James, I do have a shot of the informis but it's a boring photograph. While it's a beautiful, unusual color, in the pic it looks mostly like some brightly colored vinyl or plastic with very little contrast or visually interesting things going on because the base and the polyps are the same color.
Louis and o.c.d., in general I'm shooting these in RAW with just the tank lights (2 400w 20,000K MH Radiums and 2 T5 Giesseman Actinic plus), in a medium high fstop (11-14) and too slow to hand hold but not that long shutterspeeds, say 1/2-1/4 second. Of course I'm using a tripod, pumps off and shooting straight through the glass. I also shoot remotely with my laptop, so I'm looking at Live View on my laptop display, which (being 15" v. 3") helps me to focus and to compose. I can't recommend an exact exposure as for me it varies depending on how high or low in the tank the subject is.

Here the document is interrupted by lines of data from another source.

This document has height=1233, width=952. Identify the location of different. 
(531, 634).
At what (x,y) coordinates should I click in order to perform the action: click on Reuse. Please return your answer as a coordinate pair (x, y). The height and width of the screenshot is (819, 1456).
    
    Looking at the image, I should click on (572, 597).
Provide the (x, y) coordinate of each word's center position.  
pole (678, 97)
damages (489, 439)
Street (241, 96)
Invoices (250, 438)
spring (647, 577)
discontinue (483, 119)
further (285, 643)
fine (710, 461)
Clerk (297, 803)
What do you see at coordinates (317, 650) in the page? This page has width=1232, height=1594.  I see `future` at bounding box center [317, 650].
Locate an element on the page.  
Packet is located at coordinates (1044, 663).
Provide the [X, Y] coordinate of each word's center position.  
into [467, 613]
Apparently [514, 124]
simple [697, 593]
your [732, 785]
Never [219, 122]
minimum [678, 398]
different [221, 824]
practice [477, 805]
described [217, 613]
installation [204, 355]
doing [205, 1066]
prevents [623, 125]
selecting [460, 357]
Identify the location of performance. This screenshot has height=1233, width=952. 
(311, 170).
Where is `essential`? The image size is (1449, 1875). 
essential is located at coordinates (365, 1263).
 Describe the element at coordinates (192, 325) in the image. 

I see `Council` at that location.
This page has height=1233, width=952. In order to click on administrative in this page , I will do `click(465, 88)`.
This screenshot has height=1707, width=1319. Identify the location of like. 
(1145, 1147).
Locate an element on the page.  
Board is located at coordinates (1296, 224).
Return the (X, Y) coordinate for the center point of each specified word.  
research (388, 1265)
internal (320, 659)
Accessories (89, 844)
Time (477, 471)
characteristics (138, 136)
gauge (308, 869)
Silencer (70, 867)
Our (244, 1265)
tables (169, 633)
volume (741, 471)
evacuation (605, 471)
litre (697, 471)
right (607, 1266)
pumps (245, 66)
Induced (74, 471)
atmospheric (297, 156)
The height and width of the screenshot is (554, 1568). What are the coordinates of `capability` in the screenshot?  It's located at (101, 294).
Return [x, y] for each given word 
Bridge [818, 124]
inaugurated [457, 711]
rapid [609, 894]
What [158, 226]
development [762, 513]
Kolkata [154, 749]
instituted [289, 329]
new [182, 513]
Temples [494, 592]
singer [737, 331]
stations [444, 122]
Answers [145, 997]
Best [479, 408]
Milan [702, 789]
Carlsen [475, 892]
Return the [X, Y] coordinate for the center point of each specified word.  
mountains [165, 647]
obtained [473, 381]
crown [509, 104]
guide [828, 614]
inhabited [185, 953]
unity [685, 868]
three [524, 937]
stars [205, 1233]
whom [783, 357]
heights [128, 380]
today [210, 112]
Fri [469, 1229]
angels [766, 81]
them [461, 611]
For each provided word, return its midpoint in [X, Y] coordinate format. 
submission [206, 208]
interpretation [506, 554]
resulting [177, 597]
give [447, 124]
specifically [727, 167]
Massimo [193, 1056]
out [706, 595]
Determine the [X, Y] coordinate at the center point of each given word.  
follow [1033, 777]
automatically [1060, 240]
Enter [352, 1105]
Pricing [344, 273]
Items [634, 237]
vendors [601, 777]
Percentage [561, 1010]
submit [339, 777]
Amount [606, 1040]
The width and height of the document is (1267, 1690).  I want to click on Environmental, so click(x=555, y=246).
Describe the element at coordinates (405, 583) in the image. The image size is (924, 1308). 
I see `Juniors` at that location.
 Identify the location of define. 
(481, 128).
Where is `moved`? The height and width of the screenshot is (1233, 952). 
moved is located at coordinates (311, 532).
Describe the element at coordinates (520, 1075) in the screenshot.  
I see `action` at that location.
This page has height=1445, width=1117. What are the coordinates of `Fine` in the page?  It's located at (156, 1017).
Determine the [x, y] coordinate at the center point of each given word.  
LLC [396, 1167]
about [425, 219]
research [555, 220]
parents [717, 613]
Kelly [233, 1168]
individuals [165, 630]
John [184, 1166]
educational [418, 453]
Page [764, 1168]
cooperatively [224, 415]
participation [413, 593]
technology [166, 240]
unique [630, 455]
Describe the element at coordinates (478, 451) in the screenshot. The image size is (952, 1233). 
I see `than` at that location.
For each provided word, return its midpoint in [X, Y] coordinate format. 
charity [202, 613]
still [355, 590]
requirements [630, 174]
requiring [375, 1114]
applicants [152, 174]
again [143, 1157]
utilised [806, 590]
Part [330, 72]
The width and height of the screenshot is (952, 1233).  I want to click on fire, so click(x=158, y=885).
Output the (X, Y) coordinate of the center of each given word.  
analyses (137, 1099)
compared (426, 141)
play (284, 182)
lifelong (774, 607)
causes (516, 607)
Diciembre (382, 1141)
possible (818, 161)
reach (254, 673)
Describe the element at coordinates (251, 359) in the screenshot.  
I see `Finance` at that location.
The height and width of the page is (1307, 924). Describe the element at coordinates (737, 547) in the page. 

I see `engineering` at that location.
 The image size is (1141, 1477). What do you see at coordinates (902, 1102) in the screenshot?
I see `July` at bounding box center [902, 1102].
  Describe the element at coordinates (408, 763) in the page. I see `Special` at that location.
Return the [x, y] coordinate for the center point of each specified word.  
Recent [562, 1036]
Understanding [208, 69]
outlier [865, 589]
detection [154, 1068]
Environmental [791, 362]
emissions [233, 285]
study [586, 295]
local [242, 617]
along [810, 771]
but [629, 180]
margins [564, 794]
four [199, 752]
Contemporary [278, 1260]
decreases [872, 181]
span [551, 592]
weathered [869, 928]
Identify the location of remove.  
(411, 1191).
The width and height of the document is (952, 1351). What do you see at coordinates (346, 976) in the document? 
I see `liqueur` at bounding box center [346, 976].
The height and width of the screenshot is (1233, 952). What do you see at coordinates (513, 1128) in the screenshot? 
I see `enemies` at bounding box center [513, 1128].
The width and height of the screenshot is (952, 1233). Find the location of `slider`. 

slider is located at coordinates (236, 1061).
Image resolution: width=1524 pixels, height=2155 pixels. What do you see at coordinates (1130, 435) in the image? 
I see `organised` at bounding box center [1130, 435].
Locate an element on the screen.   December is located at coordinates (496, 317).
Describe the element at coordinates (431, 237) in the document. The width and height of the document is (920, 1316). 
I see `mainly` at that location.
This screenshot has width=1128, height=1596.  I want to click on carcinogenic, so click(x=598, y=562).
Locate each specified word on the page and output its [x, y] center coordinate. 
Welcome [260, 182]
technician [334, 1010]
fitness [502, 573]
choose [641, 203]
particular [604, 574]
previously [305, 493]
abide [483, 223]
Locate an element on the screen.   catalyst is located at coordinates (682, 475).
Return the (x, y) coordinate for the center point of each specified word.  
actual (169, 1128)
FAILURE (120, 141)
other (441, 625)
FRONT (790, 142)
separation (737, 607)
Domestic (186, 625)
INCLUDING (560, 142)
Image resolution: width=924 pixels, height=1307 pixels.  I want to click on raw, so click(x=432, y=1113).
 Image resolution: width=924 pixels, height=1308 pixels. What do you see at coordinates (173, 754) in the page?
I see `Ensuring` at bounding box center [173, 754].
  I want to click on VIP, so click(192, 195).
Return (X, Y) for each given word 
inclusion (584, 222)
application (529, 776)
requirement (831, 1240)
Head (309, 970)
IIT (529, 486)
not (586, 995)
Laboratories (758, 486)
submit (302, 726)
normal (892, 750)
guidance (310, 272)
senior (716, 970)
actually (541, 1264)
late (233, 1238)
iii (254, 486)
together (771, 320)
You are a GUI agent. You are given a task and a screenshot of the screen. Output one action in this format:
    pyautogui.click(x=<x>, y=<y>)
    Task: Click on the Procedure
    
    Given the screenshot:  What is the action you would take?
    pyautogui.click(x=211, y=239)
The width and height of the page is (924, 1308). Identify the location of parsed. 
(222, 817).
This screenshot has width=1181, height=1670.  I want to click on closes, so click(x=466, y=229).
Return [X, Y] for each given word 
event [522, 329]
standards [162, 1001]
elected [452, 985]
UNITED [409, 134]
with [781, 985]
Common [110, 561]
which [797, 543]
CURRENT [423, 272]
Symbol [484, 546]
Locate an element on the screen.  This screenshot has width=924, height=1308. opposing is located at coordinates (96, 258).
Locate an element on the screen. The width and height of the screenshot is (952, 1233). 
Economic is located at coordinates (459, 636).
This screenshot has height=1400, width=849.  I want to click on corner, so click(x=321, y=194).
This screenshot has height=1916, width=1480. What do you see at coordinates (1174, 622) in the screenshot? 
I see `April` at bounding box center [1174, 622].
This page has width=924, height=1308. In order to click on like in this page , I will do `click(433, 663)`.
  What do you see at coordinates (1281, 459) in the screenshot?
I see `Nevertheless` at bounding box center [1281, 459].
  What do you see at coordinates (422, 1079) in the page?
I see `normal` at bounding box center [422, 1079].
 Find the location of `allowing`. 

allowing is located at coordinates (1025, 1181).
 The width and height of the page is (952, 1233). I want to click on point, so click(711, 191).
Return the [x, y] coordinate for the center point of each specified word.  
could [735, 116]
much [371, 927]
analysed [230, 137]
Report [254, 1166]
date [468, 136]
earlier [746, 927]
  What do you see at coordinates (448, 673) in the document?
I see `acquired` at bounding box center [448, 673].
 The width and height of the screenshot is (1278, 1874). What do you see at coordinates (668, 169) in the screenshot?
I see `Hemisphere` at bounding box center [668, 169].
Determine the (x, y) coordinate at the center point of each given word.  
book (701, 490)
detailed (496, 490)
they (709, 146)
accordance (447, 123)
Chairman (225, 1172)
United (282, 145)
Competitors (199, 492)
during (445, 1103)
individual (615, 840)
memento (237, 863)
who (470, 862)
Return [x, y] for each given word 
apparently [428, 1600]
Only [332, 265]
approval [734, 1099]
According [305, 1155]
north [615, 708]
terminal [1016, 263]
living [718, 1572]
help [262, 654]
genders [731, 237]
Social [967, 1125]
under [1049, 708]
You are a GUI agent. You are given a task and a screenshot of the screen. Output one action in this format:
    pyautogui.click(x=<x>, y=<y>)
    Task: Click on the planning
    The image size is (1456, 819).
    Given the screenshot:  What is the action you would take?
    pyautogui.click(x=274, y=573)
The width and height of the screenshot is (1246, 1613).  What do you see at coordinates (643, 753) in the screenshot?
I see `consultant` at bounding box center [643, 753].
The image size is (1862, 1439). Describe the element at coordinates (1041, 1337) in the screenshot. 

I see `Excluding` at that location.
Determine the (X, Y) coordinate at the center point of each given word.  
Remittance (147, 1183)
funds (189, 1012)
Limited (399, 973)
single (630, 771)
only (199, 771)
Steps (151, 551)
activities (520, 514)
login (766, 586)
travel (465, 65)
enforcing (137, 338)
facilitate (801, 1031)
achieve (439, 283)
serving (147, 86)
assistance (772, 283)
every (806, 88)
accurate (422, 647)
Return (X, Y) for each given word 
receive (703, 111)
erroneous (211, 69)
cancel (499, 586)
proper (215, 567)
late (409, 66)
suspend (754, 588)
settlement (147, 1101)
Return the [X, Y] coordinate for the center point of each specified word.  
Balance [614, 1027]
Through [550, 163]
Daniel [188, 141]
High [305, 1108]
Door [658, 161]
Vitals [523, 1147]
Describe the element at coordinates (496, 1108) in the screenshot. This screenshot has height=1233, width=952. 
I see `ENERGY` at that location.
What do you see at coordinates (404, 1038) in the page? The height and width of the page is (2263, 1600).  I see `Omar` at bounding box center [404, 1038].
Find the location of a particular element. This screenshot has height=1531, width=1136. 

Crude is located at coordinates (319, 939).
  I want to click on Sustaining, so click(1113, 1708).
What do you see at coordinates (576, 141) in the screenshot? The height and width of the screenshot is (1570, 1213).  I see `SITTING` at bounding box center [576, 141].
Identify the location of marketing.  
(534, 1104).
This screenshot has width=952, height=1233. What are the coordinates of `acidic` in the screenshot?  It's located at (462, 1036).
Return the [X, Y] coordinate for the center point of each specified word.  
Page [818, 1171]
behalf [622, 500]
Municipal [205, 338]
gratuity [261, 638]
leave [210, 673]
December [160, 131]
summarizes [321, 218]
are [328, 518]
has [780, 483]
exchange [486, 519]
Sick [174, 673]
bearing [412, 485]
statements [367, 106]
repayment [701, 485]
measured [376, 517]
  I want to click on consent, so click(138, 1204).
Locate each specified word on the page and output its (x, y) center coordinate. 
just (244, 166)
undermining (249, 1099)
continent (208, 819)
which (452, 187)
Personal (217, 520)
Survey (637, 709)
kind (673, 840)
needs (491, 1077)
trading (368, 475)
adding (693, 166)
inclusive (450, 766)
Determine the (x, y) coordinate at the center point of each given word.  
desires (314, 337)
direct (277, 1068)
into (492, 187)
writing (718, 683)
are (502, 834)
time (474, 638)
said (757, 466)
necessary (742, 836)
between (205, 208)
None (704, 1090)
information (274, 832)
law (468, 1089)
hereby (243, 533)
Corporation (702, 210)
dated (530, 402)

Jake I am not focus stacking any of these and I would like to. Grant got me thinking about a plywood "stage" on which I could place my tripod (gaining stability) and then just slide the whole piece of plywood a tiny amount with each frame exposure. One day I will do that...
I am fortunate that with my lighting if there is nothing immediately behind the subject, the background tends to fade to black or at least be beautifully diffuse.
I am shooting entirely in manual these days which I am enjoying. It forces me to think harder about each exposure and I'm doing a lot of bracketing of exposures so I end up with something usable. When I'm done shooting I can pick the image which is plenty bright but not overexposed. With corals tending to have super bright, easily overexposed tips and darker, shaded bodies with interesting textures and markings, using judgement about when some slight overexposure is ok is necessary.